== Belge alıntısı ==
▼▼▼
‘Incel’lerden, kutsal aileye: Anayasa’ya laiklik dememe ısrarı!
2000’lerin başında Taliban yönetiminin yıkılmasından sonra Afganistan’da hem İslam hem de ataerkilliğin merkezi devletin yok denecek kadar zayıf olduğu bir ortamda nasıl şekillendiği, 2011’de başlayan Arap ayaklanmaları, Occupy Hareketi, Wall Street’i işgal et eylemleri, Gezi Direnişi ile birlikte kadına yönelik şiddetin değişen biçimleri ortaya çıktı. Siyasal İslam’a, baskıcı rejimlere karşı direnişin en önünde yer alan kadınlara karşı şiddet, siyasal sindirmeyi amaçlayan saldırı biçimlerine dönüştü.
Muktedirler kadına yönelik şiddetin değişen biçimlerini güçlerini kaybetme risklerine karşı yeni ve geçmişten farklı argüman ve yöntemlerle daha şiddetli saldırı biçimlerine dönüştürdü. Edirnekapı’daki kadın cinayeti ile ortaya çıkan vahşet yıllardır uygulanılan bu saldırı biçimlerinin sonucuydu. Neoliberalizmin sonucu artan yoksulluk, işsizlik, geleceksizlik kaygısının sorumlusu olarak kadınlar hedef tahtası haline getirildi. Kadınlar artan yoksulluğun sorumlusu ilan edildi.
▲▲▲
== Veri satırları ==
▼▼▼
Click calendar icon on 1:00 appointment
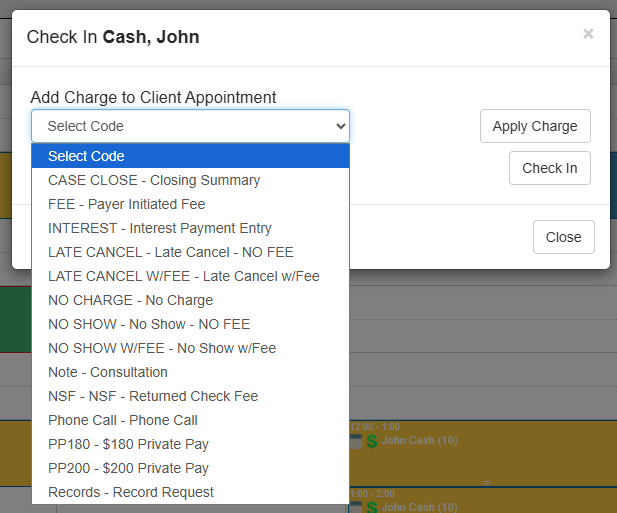 click(356, 507)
▲▲▲
== İstenenler ==
1) Kadına yönelik şiddet üzerine belge alıntısına göre, neoliberalizmin sonucu artan yoksulluk, işsizlik ve geleceksizlik kaygısının sorumlusu olarak kimler hedef tahtası haline getirildi?
2) Kadına yönelik şiddet üzerine belge alıntısını son cümlesinden sonra sürdürün.

== Yanıtlar ==
1) Kadınlar.

2)
Klasik ataerkillik sistemlerinin kendine özgü bir şiddet biçimi vardı. Kadınların tek başlı hanelerin mülkü addedildiği devirlerde namus diyerek kendileri üzerindeki tasarruf hakkı aile, aşiret, mahalle gibi topluluklara aitti. Kadınların kamuda görünürlüğünün artmasıyla ve kadın hareketinin yükselişi ile temel amacı yıldırma ve direnişi kırma olan yeni toplu saldırı biçimleri gördük.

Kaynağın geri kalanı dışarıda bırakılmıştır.